The judge was clearly irritated by what he perceived as "hucksterism" on the part of the lessor's lease drafter. Writing in a subtle cynical style, he rebuffed the lessor's overreaching and denied its damages request (while giving the lessor permission to go "back the drawing board to prepare and present a revised submission that is not infected with the taints that attach to its current version")

As this particular judge clearly knew — but what many lease drafters apparently hope judges will forget — "it takes no more than a rudimentary understanding of the concept of damages" that a lessor cannot recover undiscounted future value, because to allow otherwise would permit the lessor to recover an unfair windfall.
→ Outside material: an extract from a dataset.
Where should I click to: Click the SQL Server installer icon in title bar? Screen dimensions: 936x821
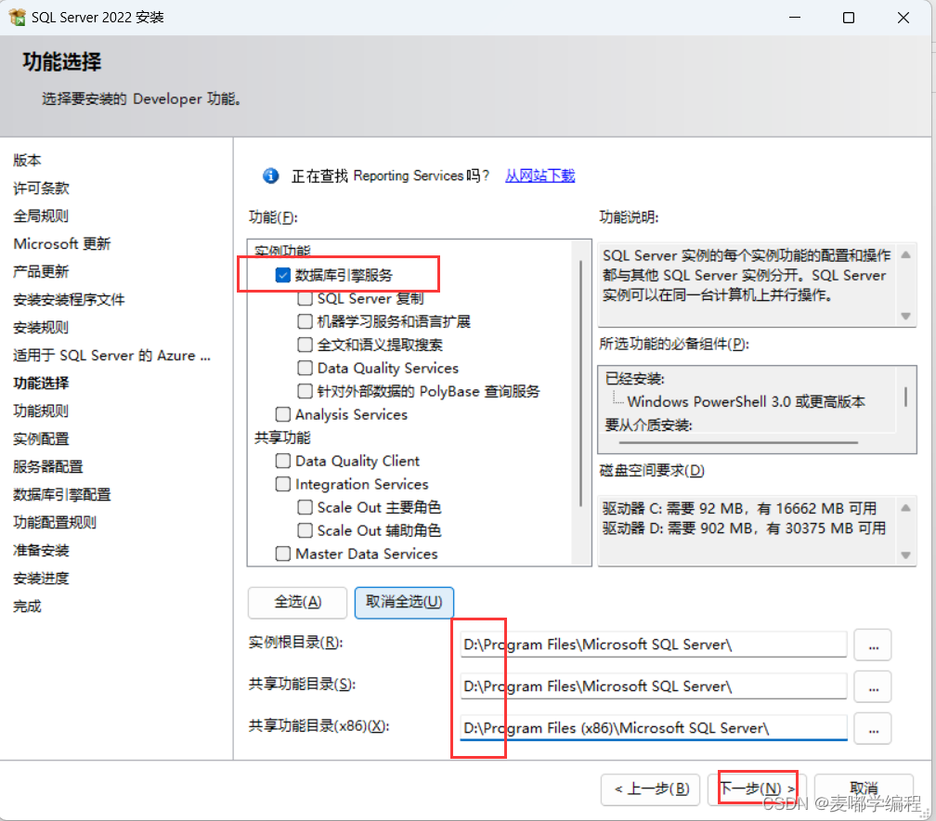tap(18, 17)

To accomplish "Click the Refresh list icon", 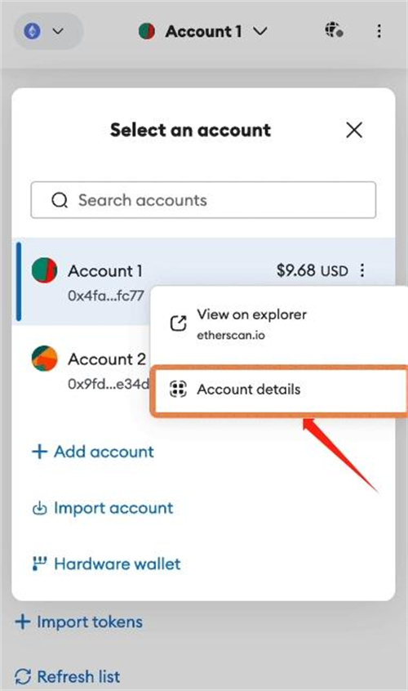I will pyautogui.click(x=23, y=676).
The lease provision in question here is known as a "liquidated damages" clause, and such a clause is unenforceable unless it can be said to reflect a reasonable estimation of the lessor's true, actual damages determined as of the time the contract is made.

But what makes this otherwise plain-Jane case so interesting is how the judge ends his written opinion. After pointing out what courts usually do in collection litigation cases like this — that a party guilty of having an unenforceable liquidated damages clause will nevertheless be allowed to recover its actual damages — the judge goes on to suggest that in this particular case a little punishment might be in order:

"In candor, that [usual outcome] seems an inadequate outcome... [because] if a lessor . . . has the prerogative to insert a clearly overblown damages provision, comfortable in the knowledge that its invalidation will simply put the lessor back in the situation that it would have occupied in the absence of that provision, every incentive for a lessor to prepare a reasonable contractual provision vanishes. That would leave the lessor free to recover the contractually prescribed excessive amounts from unsuspecting lessees or, where lessees are in default, to obtain such unwarranted amounts through courts that have not thought about the problem—and intolerable no-lose and possible-win situation for the lessor." (607 F. Supp. at 884.)
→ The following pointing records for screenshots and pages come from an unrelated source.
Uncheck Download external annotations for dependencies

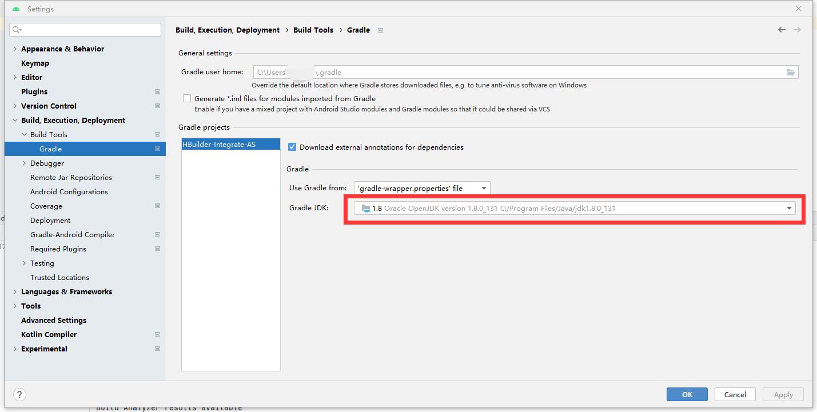pos(292,147)
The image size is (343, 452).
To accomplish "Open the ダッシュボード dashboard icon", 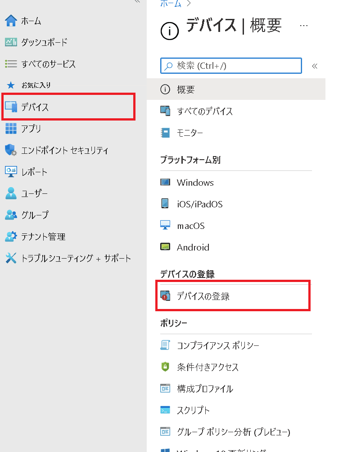I will coord(11,42).
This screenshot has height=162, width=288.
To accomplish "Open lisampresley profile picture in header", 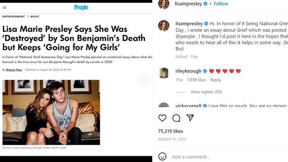I will (164, 4).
More specifically, the judge wrote that if the lessor chooses to re-file its damages submission, the court might decide not to enforce the separate clause in the lease (outside the liquidated damages clause) providing for the lessee to pay the lessor's enforcement costs, including reasonable attorney's fees.

Clearly there is a lesson to be taken from this opinion — and it applies to your entire contract, not merely your damages provisions: Don't get too greedy in writing your contract forms, because if you raise a judge's ire, he might just throw out generally accepted legal principles and give you less than what the technical law of contracts would otherwise provide.

Michael Witt was Managing Counsel at Wells Fargo & Co and Senior Vice President and General Counsel of Advanta Leasing Corporation. He is now in private practice in Iowa.
Michael J. Witt Law Offices
4342 Oakwood Lane
2nd Floor
West Des Moines, IA 50265
Tel: (515) 868-1067

Previous Columns:

(This ad is a “trade” for the writing of this column. Opinions
contained in the column are those of Mr. Michael Witt, Esq.)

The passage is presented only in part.